→ Prompt
Which lines of the data contain the string "next"? Copy every one.

*** Information given

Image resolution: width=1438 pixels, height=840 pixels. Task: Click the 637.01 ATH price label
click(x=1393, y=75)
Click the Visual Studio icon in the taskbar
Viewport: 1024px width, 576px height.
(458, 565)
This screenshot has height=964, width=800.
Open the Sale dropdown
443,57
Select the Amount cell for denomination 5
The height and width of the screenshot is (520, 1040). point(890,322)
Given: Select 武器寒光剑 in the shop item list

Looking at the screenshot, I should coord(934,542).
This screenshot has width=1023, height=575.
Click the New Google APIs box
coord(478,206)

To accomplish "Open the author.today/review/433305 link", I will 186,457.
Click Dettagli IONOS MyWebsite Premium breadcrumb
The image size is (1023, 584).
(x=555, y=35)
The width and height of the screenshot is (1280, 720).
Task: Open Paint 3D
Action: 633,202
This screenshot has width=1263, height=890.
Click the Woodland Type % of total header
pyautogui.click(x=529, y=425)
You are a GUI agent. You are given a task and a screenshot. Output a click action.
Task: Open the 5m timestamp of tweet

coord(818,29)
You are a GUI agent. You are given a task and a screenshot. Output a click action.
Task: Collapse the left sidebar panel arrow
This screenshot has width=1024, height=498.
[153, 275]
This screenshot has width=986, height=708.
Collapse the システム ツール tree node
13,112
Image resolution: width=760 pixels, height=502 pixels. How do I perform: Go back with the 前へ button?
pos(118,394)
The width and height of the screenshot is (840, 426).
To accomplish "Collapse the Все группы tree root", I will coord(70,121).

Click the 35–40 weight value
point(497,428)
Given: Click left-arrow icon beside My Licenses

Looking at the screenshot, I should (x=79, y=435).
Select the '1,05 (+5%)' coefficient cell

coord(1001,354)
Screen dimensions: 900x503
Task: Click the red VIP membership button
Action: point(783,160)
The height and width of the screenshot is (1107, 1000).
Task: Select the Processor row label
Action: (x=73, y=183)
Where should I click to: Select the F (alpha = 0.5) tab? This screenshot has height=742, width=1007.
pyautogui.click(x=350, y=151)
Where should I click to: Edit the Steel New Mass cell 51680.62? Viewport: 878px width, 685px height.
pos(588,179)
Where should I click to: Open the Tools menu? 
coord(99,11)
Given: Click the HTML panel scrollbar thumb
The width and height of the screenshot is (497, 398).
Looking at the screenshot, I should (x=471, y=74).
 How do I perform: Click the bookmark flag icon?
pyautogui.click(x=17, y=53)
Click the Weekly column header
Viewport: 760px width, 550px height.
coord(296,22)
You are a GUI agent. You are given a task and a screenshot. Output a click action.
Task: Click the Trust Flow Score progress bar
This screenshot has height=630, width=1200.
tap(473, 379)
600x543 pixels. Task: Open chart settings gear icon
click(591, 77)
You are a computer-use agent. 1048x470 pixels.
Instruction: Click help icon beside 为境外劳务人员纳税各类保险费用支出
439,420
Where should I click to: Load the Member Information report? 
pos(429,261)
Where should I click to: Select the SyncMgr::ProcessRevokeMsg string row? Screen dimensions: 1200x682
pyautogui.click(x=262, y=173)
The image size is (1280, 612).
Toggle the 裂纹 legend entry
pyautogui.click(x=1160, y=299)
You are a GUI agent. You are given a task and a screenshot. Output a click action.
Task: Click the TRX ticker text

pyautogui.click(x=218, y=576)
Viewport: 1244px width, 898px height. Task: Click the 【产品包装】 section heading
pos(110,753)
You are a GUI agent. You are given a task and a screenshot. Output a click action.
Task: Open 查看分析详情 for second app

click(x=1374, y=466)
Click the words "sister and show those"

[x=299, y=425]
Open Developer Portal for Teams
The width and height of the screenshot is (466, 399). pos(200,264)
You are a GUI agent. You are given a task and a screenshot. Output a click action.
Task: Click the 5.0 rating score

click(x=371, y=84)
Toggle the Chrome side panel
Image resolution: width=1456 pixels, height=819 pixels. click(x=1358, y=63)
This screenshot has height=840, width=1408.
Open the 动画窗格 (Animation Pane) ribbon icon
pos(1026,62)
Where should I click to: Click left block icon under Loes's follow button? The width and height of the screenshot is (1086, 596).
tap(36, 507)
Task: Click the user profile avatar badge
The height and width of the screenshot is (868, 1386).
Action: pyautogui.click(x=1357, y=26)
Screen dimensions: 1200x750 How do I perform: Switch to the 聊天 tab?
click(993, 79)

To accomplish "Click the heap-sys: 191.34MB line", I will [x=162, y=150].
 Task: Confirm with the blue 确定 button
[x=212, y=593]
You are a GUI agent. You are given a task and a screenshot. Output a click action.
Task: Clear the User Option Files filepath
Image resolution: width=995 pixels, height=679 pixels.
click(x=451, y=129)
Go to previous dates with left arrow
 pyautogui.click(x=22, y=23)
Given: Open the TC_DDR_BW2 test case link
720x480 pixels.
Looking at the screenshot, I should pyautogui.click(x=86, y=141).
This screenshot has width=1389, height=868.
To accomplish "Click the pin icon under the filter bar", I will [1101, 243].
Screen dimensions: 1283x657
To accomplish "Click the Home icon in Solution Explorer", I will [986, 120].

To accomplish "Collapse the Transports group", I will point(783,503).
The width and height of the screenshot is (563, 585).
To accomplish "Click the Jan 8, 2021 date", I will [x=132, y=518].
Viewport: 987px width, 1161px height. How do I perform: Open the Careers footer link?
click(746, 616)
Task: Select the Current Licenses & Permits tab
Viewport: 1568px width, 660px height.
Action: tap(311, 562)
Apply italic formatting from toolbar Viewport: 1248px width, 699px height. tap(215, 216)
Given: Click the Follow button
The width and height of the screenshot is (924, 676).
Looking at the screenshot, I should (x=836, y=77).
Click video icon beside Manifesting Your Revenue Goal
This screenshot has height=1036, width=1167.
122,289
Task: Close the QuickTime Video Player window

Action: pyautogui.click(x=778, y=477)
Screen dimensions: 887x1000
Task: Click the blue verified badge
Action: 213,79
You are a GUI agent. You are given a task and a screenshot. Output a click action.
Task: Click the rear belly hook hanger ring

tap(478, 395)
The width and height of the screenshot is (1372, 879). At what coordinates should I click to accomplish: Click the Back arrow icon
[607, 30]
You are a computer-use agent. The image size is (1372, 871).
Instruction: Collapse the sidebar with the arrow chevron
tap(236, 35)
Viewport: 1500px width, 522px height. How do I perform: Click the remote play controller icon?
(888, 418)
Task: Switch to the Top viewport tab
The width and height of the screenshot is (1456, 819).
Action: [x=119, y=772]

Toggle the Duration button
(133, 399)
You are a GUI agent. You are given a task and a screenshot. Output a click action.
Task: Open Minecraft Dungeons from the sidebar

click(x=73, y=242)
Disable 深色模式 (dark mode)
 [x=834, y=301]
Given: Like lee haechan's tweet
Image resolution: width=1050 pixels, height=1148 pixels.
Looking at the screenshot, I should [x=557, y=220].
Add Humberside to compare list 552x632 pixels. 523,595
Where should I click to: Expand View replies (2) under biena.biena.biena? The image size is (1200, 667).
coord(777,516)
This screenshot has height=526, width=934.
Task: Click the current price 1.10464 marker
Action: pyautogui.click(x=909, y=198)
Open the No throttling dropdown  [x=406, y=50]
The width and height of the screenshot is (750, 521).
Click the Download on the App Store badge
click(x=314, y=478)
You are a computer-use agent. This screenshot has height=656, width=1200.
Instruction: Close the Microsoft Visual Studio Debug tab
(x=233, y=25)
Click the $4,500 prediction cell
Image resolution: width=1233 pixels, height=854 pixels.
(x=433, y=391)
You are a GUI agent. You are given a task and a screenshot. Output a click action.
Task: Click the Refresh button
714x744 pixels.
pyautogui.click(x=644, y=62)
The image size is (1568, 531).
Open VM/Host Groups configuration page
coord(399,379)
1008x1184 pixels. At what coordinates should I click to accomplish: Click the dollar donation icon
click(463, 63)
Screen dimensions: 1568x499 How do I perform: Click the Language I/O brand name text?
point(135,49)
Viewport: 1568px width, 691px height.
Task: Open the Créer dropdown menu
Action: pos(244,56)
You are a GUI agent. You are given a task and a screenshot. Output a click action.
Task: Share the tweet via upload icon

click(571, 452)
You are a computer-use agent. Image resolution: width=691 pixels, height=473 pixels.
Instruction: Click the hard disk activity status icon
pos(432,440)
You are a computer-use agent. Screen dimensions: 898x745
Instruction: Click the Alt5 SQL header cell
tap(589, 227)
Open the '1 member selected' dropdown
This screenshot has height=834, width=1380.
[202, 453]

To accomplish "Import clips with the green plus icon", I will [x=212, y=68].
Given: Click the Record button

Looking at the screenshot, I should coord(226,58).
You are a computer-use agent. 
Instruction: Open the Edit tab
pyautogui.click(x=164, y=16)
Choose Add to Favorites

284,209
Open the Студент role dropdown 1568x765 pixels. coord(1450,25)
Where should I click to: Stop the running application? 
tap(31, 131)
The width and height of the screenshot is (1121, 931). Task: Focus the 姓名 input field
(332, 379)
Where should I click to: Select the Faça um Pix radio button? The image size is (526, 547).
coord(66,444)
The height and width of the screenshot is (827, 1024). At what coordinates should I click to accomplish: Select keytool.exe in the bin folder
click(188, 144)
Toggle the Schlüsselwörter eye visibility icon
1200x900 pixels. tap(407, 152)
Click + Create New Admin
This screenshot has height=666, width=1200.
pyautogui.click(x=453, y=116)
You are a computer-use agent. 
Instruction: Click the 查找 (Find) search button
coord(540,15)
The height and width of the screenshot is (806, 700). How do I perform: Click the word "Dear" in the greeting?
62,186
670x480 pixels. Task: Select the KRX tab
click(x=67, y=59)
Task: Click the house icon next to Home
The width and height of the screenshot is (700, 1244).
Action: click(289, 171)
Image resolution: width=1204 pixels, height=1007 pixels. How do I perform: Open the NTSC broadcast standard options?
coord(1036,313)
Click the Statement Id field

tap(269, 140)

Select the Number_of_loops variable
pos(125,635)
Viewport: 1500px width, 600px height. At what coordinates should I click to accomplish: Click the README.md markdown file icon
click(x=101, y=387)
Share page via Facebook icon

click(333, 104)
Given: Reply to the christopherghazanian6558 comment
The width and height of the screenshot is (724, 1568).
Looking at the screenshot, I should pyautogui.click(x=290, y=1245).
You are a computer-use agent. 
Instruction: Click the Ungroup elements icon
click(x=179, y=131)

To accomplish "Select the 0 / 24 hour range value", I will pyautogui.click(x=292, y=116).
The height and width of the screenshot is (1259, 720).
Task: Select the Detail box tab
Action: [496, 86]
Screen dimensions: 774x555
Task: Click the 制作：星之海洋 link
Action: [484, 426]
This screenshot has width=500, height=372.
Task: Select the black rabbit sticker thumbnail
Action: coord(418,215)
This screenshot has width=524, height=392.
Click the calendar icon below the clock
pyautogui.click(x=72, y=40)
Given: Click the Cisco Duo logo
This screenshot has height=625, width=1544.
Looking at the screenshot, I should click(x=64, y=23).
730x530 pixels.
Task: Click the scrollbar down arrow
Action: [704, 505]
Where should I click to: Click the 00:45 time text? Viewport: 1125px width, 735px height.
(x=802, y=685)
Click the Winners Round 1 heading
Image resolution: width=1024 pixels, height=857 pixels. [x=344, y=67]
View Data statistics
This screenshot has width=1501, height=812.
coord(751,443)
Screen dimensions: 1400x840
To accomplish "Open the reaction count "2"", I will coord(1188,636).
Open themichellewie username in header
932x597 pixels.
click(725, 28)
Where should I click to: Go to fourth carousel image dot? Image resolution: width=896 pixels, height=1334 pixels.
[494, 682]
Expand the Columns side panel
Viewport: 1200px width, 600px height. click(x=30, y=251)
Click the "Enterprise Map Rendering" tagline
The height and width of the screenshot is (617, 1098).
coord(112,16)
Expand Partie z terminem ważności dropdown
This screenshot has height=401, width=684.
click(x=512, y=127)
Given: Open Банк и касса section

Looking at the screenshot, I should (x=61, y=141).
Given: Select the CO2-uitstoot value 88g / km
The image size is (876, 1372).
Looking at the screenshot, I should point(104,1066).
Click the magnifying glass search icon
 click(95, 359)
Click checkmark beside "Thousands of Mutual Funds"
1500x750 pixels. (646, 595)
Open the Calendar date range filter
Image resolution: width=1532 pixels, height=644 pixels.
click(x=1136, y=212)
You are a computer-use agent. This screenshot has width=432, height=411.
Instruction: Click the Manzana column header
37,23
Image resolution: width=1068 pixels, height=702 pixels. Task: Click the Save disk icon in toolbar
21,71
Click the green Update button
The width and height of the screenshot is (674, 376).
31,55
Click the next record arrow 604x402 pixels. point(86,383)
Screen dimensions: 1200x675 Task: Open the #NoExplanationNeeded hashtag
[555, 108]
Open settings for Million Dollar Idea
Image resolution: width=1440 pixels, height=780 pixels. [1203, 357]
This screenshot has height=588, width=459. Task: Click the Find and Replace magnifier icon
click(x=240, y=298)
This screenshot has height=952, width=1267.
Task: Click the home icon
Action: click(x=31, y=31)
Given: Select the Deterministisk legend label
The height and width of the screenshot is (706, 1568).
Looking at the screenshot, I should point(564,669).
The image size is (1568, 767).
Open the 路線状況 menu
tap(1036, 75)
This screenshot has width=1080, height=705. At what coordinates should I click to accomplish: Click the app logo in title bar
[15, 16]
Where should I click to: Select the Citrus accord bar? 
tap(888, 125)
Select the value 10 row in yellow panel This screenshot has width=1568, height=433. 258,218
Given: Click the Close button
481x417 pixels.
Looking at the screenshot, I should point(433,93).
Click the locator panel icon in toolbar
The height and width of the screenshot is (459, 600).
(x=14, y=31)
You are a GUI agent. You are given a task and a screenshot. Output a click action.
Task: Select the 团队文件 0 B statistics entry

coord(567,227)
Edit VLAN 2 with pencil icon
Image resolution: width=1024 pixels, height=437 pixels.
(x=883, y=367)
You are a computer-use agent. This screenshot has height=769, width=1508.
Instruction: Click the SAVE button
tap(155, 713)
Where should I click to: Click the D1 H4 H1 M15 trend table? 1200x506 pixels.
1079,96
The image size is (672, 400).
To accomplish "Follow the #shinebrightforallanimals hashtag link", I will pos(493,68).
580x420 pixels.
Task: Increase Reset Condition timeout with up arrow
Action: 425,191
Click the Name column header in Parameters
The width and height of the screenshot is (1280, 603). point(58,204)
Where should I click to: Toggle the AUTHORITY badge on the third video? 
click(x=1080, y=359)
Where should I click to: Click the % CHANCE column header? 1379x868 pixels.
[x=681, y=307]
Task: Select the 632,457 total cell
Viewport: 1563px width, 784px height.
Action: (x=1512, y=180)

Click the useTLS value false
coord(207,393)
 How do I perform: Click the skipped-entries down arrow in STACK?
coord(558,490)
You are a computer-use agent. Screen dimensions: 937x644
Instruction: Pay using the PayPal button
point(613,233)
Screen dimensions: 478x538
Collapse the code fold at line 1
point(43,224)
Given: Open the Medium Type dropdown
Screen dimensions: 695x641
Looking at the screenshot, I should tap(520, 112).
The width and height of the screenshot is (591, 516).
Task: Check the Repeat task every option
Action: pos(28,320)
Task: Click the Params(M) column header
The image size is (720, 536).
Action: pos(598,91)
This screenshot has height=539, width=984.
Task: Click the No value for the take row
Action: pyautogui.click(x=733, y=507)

******

→ Exercise result
Task: Click the house icon next to Home
Click the next record arrow 604x402 pixels. point(86,383)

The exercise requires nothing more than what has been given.